The proposal includes:
Standardised company structure: an EU-wide company type with harmonised corporate governance, capital and share capital maintenance rules.
Digital-first approach: A fully digital registry, a dashboard, and standardised investment documents.
EU-FAST investment: A new, standard, open-source investment instrument inspired by convertible instruments such as SAFEs and BSA AIRs
EU-ESOP: an EU-wide employee share option scheme with standardised rules.
The focus of this post is not on the proposal itself, but rather on the current significance of this initiative.
Three Forces Driving Urgency
Three converging forces make this moment critical for European tech:
Capital fragmentation blocks scale. European startups navigate 27 different legal systems to raise Series B funding. Consider a Berlin-based startup raising €20M from investors across France, Sweden, and the UK: it must establish legal entities in multiple jurisdictions, navigate different securities regulations, and manage varying tax treatments for employee equity. Legal costs alone can exceed €100K—capital that could fund product development.
The AI window is closing. Europe missed the internet platform era (Google, Facebook), the mobile revolution (iOS, Android ecosystems), and cloud infrastructure buildout (AWS, Azure). The AI disruption represents the first major technology shift where European startups have simultaneous access to the same tools as Silicon Valley. But that window won’t stay open for very long. Capital velocity determines who captures market share.

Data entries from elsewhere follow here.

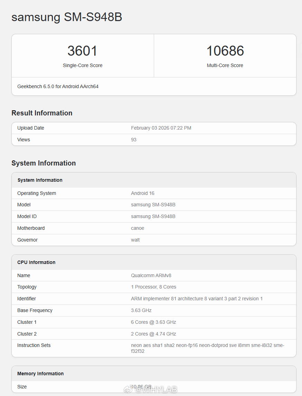Select the Android 16 operating system value
The width and height of the screenshot is (302, 396).
[x=142, y=193]
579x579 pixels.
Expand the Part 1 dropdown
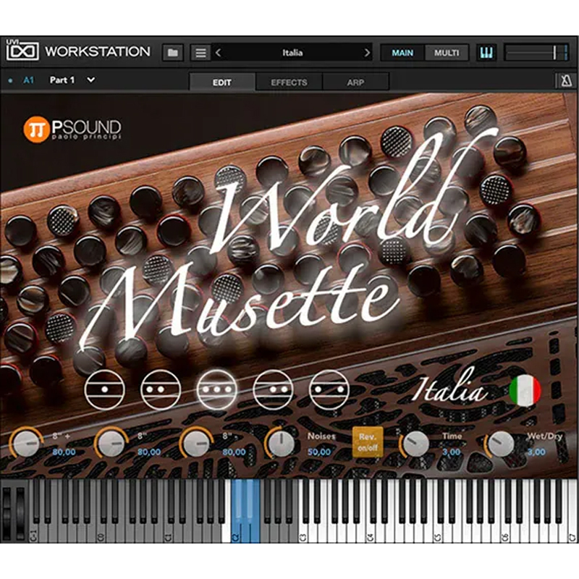pos(90,80)
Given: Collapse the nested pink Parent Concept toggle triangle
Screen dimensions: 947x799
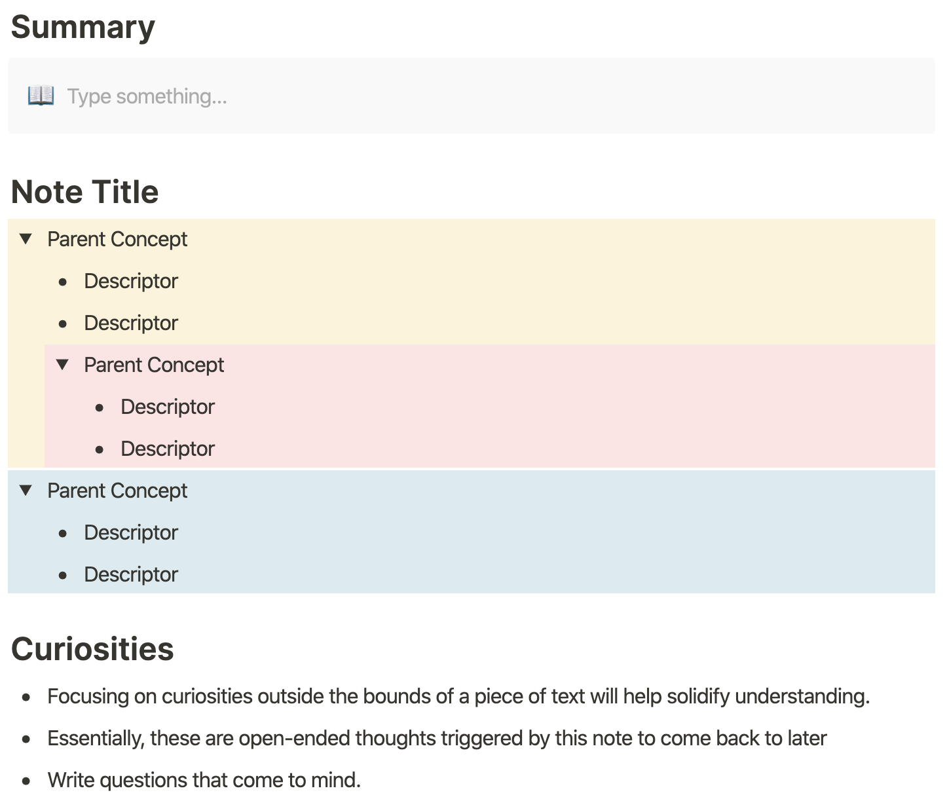Looking at the screenshot, I should (63, 365).
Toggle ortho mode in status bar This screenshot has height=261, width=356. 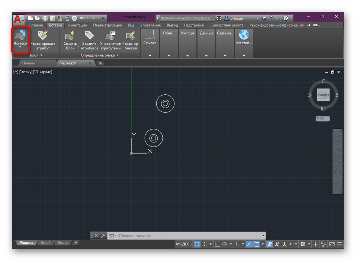tap(217, 244)
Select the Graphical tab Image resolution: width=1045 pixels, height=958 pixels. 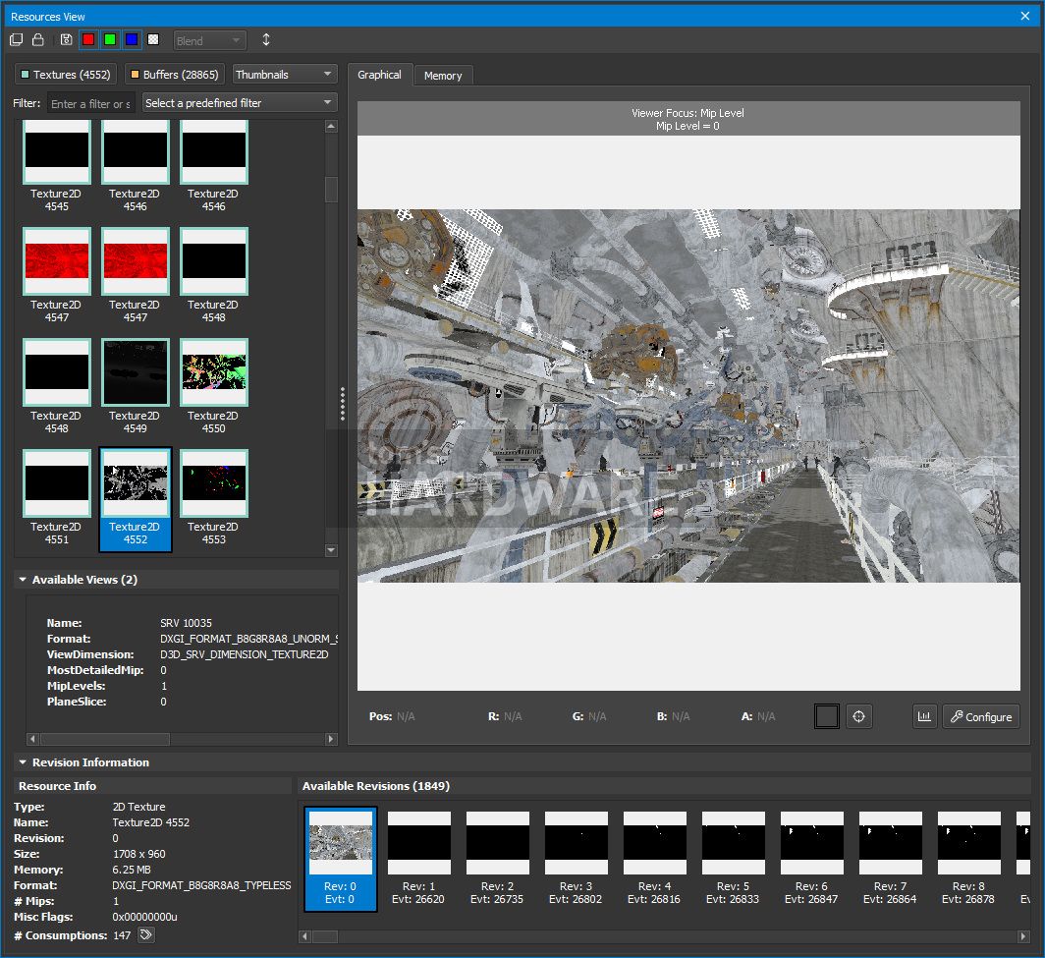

Political momentum exists. Commission President Ursula von der Leyen’s October commitment to ‘one single and simple set of rules all over our EU’ signals genuine institutional appetite for change. The startup sector now represents 15% of EU GDP—too significant to ignore during economic restructuring
This alignment became clear during Slush week in Helsinki, where European competitiveness dominated every conversation. At Atomico’s State of European Tech 2025 launch event in the city’s ‘Unicorn Block’, Andreas Klinger—the angel investor behind EU INC—made the case that Europe cannot afford to miss another technology wave. EVP Henna Virkkunen reinforced this at Slush, promising the Commission would prioritize better access to capital and streamlined regulations

The Path Forward
The Commission’s spring 2026 proposal will reveal whether Europe has the political will to match its entrepreneurial ambition with institutional reform. EU INC won’t solve all of Europe’s scaling challenges, as language barriers and cultural fragmentation remain. But it addresses the foundational friction that prevents European startups from competing on equal terms.
Individual action matters. The movement has 18,000 supporters because founders, investors, and operators across Europe recognise the stakes. You can contribute by:
Signing the petition.
Spreading the word through these resources.
Supporting the movement by buying a t-shirt.
Tracking the Commission’s progress toward the spring 2026 deadline.
The question isn’t whether a single regulatory reform can transform European tech. March 2026 will show whether Europe can move from ambition to action.